### [TASK DIRECTIONS]
Retype the entries below exactly, but begin at the line containing "The height and" and end at the last line.

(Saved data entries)
**********
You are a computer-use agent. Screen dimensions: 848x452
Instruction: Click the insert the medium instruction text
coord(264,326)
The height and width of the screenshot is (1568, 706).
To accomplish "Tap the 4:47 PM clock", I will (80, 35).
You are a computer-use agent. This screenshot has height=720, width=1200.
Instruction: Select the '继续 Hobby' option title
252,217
**********
### [ANSWER SECTION]
The height and width of the screenshot is (1568, 706).
To accomplish "Tap the 4:47 PM clock", I will (80, 35).
You are a computer-use agent. This screenshot has height=720, width=1200.
Instruction: Select the '继续 Hobby' option title
252,217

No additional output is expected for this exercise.